INPUT DATA: Begin
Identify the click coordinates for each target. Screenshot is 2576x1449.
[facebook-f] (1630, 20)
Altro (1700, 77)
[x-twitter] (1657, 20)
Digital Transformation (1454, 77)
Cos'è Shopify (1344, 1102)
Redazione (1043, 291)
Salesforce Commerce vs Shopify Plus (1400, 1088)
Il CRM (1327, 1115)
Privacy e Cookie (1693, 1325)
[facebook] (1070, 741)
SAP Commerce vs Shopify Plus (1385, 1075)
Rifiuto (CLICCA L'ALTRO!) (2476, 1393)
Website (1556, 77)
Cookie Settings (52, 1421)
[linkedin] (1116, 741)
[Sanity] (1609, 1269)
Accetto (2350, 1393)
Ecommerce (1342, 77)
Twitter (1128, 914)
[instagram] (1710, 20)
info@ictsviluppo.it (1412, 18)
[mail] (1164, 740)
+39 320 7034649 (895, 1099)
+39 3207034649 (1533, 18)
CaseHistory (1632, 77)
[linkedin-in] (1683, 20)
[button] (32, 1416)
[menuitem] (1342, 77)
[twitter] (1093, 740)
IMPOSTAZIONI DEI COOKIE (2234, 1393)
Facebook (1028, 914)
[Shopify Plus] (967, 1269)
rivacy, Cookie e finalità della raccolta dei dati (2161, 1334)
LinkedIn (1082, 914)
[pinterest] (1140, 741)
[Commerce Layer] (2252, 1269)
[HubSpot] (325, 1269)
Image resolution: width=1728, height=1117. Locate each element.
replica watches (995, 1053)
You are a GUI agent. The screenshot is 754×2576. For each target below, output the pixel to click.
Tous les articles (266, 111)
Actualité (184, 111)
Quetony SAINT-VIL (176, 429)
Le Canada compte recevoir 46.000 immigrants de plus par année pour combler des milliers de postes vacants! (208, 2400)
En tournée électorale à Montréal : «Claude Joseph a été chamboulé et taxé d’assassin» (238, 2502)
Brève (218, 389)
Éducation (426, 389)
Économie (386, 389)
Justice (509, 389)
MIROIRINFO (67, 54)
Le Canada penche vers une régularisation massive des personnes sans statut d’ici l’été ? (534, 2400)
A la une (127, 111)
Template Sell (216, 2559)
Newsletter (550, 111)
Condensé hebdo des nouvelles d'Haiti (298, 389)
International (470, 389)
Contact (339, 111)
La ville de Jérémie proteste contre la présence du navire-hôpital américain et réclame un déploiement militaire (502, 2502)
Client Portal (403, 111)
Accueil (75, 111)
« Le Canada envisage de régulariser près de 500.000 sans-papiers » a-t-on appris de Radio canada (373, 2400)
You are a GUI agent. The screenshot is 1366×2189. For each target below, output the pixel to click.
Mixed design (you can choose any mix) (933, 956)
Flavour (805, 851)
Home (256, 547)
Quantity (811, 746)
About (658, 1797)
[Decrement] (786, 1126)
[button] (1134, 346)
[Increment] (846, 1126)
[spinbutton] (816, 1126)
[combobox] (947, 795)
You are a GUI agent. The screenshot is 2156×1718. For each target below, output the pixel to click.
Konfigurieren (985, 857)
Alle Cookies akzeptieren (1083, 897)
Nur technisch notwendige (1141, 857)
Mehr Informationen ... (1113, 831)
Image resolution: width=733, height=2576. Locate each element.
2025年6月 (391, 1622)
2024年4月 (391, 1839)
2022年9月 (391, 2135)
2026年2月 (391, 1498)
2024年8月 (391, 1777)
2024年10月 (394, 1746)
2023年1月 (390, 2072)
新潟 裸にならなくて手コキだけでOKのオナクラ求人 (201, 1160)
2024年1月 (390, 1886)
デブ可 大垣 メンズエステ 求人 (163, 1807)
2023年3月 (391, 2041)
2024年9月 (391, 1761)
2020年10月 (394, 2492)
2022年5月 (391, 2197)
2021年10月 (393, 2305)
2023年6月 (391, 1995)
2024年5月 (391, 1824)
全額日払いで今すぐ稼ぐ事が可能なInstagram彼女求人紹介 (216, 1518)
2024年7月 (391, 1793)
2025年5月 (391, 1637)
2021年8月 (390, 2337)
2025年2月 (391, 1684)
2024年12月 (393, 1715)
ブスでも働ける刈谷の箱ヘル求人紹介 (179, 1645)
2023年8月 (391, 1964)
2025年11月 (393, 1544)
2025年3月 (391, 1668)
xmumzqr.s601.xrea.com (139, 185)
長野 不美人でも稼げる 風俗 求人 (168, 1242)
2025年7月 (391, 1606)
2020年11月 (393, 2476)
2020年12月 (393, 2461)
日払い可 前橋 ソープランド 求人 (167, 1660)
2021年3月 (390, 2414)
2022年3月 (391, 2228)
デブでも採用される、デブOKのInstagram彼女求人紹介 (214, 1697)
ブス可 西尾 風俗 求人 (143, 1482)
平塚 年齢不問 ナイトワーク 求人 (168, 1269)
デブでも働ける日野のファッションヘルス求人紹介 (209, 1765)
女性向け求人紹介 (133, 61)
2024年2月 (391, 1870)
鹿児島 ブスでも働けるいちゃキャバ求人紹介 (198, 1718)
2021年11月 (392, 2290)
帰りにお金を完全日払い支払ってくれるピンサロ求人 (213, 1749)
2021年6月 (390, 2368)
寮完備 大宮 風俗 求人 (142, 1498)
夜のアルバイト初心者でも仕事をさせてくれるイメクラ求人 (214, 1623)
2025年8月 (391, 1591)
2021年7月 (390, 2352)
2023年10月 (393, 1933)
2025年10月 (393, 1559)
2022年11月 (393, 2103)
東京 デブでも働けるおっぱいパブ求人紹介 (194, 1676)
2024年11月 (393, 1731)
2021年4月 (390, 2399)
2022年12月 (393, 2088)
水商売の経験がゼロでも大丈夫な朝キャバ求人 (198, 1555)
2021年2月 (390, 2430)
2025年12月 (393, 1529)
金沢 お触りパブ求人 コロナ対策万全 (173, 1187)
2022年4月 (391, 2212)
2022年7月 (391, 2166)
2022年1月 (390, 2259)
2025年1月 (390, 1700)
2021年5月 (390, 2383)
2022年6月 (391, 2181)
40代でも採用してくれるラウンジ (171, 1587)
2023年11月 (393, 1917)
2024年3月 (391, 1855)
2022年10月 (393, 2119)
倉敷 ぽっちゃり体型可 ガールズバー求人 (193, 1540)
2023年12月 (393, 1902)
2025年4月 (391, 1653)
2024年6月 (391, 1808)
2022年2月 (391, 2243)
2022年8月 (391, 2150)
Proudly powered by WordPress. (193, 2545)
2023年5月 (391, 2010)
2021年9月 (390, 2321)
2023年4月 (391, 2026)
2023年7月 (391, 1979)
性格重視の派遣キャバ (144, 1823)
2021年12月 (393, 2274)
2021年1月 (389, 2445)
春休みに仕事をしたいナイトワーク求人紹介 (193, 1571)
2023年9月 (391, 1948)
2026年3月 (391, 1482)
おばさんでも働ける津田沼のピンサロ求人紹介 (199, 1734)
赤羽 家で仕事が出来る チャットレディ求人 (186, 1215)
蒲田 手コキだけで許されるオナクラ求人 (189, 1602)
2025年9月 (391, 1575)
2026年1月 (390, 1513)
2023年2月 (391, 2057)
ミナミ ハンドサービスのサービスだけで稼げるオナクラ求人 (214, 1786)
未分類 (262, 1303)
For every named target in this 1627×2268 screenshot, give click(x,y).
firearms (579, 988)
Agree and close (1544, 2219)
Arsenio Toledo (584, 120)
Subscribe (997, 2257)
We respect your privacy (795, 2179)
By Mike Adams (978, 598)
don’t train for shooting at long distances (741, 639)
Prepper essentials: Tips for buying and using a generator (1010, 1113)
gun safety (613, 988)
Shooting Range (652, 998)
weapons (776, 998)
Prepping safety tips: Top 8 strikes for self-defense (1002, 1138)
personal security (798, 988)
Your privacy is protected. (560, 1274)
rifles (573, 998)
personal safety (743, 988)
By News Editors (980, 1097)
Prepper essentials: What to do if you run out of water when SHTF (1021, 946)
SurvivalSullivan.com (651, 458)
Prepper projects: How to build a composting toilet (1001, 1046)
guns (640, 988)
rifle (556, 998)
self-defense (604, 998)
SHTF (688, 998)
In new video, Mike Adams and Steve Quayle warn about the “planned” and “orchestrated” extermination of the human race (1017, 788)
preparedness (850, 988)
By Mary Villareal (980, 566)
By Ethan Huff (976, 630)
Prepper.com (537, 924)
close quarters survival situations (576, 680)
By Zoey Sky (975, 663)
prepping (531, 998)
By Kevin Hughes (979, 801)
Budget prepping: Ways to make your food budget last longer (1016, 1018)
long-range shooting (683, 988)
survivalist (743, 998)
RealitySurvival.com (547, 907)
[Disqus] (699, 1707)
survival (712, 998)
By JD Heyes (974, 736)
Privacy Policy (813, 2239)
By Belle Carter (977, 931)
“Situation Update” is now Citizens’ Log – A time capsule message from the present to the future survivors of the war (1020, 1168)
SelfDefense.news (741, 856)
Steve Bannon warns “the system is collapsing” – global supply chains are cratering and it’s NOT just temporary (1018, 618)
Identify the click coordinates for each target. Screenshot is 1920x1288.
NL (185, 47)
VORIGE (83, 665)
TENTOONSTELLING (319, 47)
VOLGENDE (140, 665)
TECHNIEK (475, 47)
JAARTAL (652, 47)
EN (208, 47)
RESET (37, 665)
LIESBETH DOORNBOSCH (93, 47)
INPUT DATA: End
TASK BRIEF>
In the listing above, find every line with the word "essentials" and copy it out.

OUTPUT FOR THIS EXERCISE>
Prepper essentials: Tips for buying and using a generator (1010, 1113)
Prepper essentials: What to do if you run out of water when SHTF (1021, 946)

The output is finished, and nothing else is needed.